The Plains region is our greatest wheat-producing section. More than half the Nation's spring wheat is produced in the two Dakotas. About half the winter wheat is grown in the Plains States, and nearly all the hard red winter wheat is produced in southern Nebraska, Kansas, the western half of Oklahoma, and the Texas Panhandle. The shelterbelt zone passes through the central part of the great wheat-producing region. East of the zone in North Dakota, Kansas, and Oklahoma lie the important areas of concentrated wheat production, in which yields are reasonably certain. West of the zone in these States and in Texas and Nebraska lie the areas in which wheat is grown on a large scale on mechanized farms, but in which droughts are common and the yields are uncertain.

Corn is less important than wheat. Although the tier of States which include the shelterbelt zone produces nearly one-fourth of the United States corn crop, most of it is grown east of thee zone. West of the zone, except in limited areas, corn is unimportant.
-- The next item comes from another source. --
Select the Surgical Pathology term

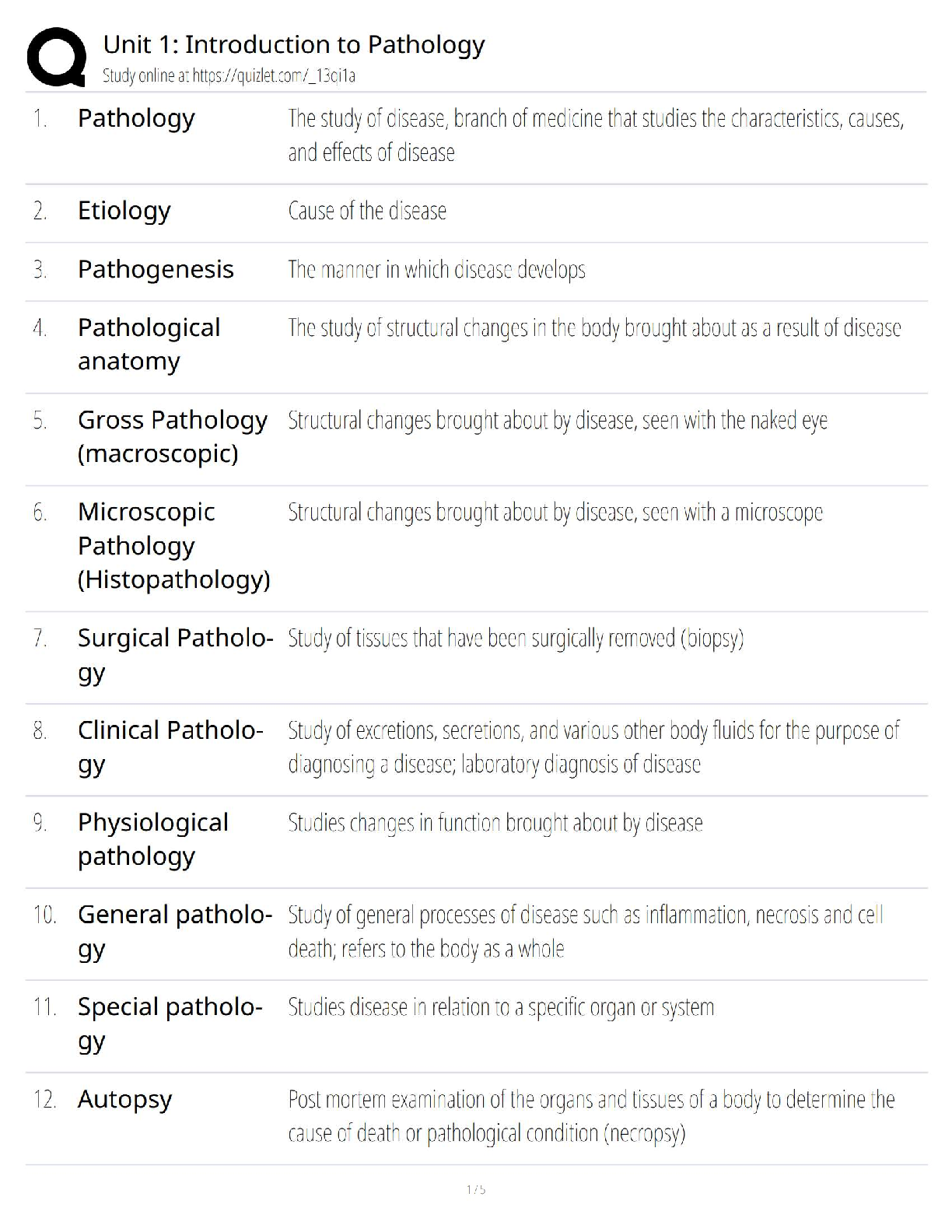pyautogui.click(x=175, y=654)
Barley and flax are relatively important crops in North Dakota and South Dakota. These two States produce one-fourth the barley and more than one-half the flaxseed grown in the United States.

Livestock is important, and previous to the recent severe droughts numbers of livestock had been consistently increasing in the shelterbelt area. In sections too rough for cultivation, cattle are produced on native grass. In sections producing corn or barley, hog numbers were increasing, and, particularly in the northern area, sheep were important.

CHARACTERISTICS OF FARMING IN THE AREA

The nature of the systems of farming and the characteristics of the people in the region are a product of the Great Plains environment. In the shelterbelt zone, as well as in the higher and drier sections to the west, farmers in working out an adjustment to the natural conditions have developed a system of farming unlike that followed in the humid sections to the east. The influencing factors are climate, soil, and topography. In a region of characteristically uncertain and variable rainfall, moisture is the essential element limiting crop production. Temperature, wind velocity, and the accompanying high rate of evaporation tend to intensify the situation created by a shortage of moisture. Differences in temperature and in the length of the growing season affect the adaptation of crops in different latitudes of the zone. Consequently there are wide differences in the farming systems and in the crops grown, but deficient rainfall is a probability in all sections, and the consequences of drought lend a similarity to the farm organizations throughout. Within local areas differences in topography and the nature of the soil may determine certain lines of production. In others, distance to market may limit the kinds of products.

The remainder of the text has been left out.